Es-tu "in" ou "has been" ?

« Hiérarchie », un mot qu’on entend fréquemment dans les médias, journaux. Souvent, cela se rapporte à la famille des pays de l’Est ou bien quand on parle de la féodalité et des chevaliers. Cependant, il ne faut pas chercher bien loin pour trouver ce genre de structure sociale : les élèves d’une école en possèdent aussi une.

« Paumé, people, JCRB (Jeune Cool Rebelle et Branché),... », tous des pseudonymes employés par les étudiants au cœur des établissements scolaires. Mais que veulent-ils vraiment dire ? Pourquoi une telle organisation ?

Tout d’abord, il faut préciser la situation qui se présente comme une pyramide. Au pied de celle-ci, on peut distinguer les exclus et les sans-amis. « Paumé », précise une élève du Lycée de Berlaymont. Ce terme est employé par la quasi-totalité des élèves, et désigne une personne ayant un comportement plutôt asocial, fermé et discret, et un style vestimentaire peu apprécié. D’autres jeunes immatures peuvent aussi y être classifiés.

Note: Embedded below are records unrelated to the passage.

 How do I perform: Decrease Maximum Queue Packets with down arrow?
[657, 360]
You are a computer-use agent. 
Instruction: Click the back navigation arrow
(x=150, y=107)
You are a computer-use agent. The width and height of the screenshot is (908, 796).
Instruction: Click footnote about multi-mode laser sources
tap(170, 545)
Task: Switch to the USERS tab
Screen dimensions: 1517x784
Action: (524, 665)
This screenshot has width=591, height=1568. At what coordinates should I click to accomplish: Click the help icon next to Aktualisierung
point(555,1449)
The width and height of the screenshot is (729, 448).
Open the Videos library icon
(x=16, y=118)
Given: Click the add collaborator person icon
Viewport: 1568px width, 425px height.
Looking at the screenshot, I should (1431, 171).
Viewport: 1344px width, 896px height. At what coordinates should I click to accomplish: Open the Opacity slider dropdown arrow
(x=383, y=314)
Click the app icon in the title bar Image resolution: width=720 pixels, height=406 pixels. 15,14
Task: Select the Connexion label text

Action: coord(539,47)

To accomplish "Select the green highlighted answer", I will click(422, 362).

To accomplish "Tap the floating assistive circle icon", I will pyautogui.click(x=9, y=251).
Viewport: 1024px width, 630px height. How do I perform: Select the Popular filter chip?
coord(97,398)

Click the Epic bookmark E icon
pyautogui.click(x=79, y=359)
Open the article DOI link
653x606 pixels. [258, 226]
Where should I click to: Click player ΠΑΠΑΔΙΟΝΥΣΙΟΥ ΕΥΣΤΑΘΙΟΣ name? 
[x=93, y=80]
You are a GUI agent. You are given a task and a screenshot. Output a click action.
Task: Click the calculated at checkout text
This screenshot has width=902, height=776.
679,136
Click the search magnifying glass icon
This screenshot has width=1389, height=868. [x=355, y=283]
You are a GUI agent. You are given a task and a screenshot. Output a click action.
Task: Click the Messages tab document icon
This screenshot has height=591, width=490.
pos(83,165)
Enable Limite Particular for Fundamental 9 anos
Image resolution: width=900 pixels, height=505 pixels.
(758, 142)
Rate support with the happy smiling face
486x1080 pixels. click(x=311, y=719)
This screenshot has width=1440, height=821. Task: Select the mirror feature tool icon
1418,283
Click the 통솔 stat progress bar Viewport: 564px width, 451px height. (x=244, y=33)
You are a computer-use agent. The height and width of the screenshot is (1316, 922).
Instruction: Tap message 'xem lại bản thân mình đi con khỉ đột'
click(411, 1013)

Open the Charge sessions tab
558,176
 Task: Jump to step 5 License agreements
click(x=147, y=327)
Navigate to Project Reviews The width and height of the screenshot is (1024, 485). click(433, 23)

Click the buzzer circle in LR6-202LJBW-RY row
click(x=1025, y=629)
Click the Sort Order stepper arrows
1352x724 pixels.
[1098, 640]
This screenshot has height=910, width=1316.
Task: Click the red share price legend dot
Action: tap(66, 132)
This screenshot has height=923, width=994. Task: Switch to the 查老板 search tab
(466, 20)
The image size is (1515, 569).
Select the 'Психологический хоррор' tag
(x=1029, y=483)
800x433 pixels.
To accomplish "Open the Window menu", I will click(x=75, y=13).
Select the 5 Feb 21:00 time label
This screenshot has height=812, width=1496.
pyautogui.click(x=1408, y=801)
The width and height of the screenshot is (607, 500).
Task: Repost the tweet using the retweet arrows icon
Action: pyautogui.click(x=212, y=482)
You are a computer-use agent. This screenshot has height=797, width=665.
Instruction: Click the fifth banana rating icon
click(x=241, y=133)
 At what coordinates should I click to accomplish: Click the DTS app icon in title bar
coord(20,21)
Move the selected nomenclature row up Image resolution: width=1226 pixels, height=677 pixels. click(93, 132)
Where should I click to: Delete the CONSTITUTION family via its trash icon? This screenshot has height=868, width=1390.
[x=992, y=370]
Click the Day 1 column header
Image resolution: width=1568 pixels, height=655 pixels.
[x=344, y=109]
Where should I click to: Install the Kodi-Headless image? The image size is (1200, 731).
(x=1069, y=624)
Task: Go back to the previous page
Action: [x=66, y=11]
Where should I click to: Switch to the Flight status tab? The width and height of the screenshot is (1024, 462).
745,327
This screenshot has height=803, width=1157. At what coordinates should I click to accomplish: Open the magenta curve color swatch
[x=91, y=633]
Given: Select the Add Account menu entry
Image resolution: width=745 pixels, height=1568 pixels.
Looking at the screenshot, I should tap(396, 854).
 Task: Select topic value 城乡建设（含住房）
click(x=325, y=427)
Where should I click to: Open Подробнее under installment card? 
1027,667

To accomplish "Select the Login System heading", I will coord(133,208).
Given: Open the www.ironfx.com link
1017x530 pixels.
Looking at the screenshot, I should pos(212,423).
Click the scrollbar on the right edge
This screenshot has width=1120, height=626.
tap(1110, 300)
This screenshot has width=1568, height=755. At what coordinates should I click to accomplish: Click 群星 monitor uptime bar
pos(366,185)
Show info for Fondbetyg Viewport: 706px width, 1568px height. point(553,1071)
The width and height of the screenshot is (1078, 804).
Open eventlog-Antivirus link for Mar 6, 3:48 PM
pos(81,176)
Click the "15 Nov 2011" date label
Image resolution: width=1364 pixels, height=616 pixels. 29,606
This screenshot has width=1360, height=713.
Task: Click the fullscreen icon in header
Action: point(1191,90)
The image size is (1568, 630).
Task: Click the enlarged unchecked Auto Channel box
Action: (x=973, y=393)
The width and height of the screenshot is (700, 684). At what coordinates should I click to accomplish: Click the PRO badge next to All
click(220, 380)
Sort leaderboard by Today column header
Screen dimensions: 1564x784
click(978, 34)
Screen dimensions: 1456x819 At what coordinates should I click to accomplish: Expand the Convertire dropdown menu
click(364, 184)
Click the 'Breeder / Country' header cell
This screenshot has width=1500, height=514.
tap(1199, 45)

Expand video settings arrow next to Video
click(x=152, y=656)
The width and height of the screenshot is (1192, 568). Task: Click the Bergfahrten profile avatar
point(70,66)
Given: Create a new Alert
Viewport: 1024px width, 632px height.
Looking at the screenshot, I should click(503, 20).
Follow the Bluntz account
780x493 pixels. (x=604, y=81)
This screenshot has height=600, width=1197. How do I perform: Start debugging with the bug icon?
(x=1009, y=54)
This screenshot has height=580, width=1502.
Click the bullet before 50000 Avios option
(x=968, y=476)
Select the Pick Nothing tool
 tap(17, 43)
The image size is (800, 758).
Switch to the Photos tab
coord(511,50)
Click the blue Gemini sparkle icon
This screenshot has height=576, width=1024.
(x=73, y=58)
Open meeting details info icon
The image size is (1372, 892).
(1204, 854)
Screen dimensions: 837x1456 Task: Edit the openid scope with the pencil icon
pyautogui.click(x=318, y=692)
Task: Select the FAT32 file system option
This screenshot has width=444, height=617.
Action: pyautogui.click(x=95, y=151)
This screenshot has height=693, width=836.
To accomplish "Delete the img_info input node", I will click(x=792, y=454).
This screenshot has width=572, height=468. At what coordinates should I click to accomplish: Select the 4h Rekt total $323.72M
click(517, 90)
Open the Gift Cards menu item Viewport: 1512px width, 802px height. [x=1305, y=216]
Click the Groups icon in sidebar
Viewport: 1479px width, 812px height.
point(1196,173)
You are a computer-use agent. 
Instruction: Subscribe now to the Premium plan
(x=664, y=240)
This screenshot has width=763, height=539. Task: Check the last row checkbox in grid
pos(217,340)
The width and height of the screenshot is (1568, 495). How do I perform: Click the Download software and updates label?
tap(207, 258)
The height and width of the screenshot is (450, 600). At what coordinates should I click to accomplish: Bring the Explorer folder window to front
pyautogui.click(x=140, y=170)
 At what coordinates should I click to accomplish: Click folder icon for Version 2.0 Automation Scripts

Ensuite, il y a les « normaux » ; comme le mot le dit, ce sont des gens ayant une certaine normalité dans leur tenue, leur façon d’être.
Enfin, au sommet, se trouve un certain nombre de personnes appelées communément entre les élèves, « People ». Ces gens-ce sont connus de nom par tous les jeunes de leur niveau scolaire. Pour la plupart, ces adolescents essaient de faire passer grâce à leur « look », une certaine image qui fait l’envie d’autres étudiants. De plus, ils ont presque toujours de forts caractères ce qui leur donnent des airs de dominant.
Cependant, cette hiérarchie ne se résume pas en ces trois seules « classes ». On peut aussi observer le groupe des « pêteux » aussi appelés « petzacs ». Ce sont des jeunes ayant un style vestimentaire très chic, et se croyant supérieurs aux autres vu leur haut niveau de vie. Il y a aussi les « sympas ». « Ce sont des personnes qui changent de groupes comme de T-shirts », explique un élève du Collège Saint-Michel. Ceux-là sont particulièrement appréciés car ils savent mettre de l’ambiance même dans les moments les plus délicats.
Cette organisation sociale entre les élèves est ressentie par tous, exceptés sont considérés comme exclus.

Mais la question que beaucoup de monde se pose, est la suivante : « Peut-on devenir « people » si on est rejeté à la base ? ». Ce point-là est très partagé par les étudiants et se divise en trois réponses différentes.
Premièrement, il y a ceux qui pensent que cela est impossible. « Quand tu es en haut, tu peux descendre mais si tu es en bas, ne songe même pas à remonter » dit un élève de quatrième secondaire. Puis, d’autres élèves expliquent qu’en changeant d’école, cela pourrait améliorer les chances de grimper de statut social. Pour finir, une petite minorité expliquent qu’en étant plus social et en essayant de fréquenter un maximum de personnes différentes, un élève peut se voir monter de grade, mais cela peut lui prendre quelques années. Une fille de seize ans a raconté : « Une fois que la réputation est installée, c’est dur de la changer ».
Pour finir, pourquoi y a-t-il une hiérarchie ? Beaucoup disent que cela est normal car ça a toujours été le cas depuis la préhistoire. « Il y aura toujours les dominants et les dominés » conclurent plusieurs élèves interrogés. Néanmoins, d’autres adolescents pensent que les gens regardent trop les personnes de l’extérieur. Tour le monde a des différences (cultures, mode de vie, origine,...) et, comme dit un proverbe : « Qui se ressemble, s’assemblent ». Cela pourrait expliquer la formation de groupes dans les cours de récréation.

La compréhension de ce système et de ses causes ne devraient plus poser de problèmes. Reste à savoir si cela est un bon fonctionnement.